Author : Judson MacLaury
Publisher : Newfound Press
Page : 300 pages
File Size : 36,46 MB
Release : 2008
Category : History
ISBN : 9780979729232
This narrative synthesizes the fifty-year story of the struggle to make the federal government more responsive to the plight of African American workers and the efforts to make the nation's workplaces significantly more fair and just towards this long-oppressed population. Useful to scholars but accessible to all, To Advance Their Opportunities is an engaging portrait of the role of government in seeking to realize the goal of a color-blind society of equals. Book jacket.
Author : Philip F. Rubio
Publisher : Univ of North Carolina Press
Page : 473 pages
File Size : 41,93 MB
Release : 2010-05-15
Category : Social Science
ISBN : 0807895733
This book brings to life the important but neglected story of African American postal workers and the critical role they played in the U.S. labor and black freedom movements. Historian Philip Rubio, a former postal worker, integrates civil rights, labor, and left movement histories that too often are written as if they happened separately. Centered on New York City and Washington, D.C., the book chronicles a struggle of national significance through its examination of the post office, a workplace with facilities and unions serving every city and town in the United States. Black postal workers--often college-educated military veterans--fought their way into postal positions and unions and became a critical force for social change. They combined black labor protest and civic traditions to construct a civil rights unionism at the post office. They were a major factor in the 1970 nationwide postal wildcat strike, which resulted in full collective bargaining rights for the major postal unions under the newly established U.S. Postal Service in 1971. In making the fight for equality primary, African American postal workers were influential in shaping today's post office and postal unions.

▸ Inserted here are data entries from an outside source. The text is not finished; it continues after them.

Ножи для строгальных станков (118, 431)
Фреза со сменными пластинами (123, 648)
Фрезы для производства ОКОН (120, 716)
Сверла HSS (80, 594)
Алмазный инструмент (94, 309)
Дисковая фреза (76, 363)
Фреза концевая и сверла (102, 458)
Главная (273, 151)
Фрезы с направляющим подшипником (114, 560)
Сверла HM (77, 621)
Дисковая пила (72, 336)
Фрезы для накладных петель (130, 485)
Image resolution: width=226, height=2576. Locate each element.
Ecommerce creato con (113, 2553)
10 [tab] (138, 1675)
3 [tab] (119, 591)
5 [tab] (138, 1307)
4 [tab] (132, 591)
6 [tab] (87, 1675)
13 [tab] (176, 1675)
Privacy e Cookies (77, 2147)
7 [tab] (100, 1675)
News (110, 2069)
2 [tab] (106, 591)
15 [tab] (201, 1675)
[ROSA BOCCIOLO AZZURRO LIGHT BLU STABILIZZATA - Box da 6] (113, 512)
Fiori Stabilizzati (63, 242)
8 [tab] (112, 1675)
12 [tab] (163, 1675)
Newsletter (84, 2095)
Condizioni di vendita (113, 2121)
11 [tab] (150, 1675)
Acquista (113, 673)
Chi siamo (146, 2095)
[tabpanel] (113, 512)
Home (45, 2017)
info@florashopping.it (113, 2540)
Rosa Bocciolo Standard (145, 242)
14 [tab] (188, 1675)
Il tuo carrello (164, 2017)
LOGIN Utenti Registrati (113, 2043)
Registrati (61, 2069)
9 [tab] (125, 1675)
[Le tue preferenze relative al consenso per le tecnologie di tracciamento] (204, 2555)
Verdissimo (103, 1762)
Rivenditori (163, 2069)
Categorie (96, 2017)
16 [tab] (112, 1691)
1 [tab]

Author : Philip Sheldon Foner
Publisher :
Page : 733 pages
File Size : 43,1 MB
Release : 1989
Category : Business & Economics
ISBN : 9780877225546
Focuses on the lives of free Black workers.
Author : Beth Tompkins Bates
Publisher : Univ of North Carolina Press
Page : 361 pages
File Size : 30,14 MB
Release : 2012
Category : Social Science
ISBN : 0807835641
In the 1920s, Henry Ford hired thousands of African American men for his open-shop system of auto manufacturing. This move was a rejection of the notion that better jobs were for white men only. In The Making of Black Detroit in the Age of Henry Ford
Author : Paul Burstein
Publisher : Transaction Publishers
Page : 462 pages
File Size : 25,68 MB
Release :
Category : Political Science
ISBN : 9780202365893
This collection of writings is the only broad, interdisciplinary introduction to the struggle for EEO and its consequences.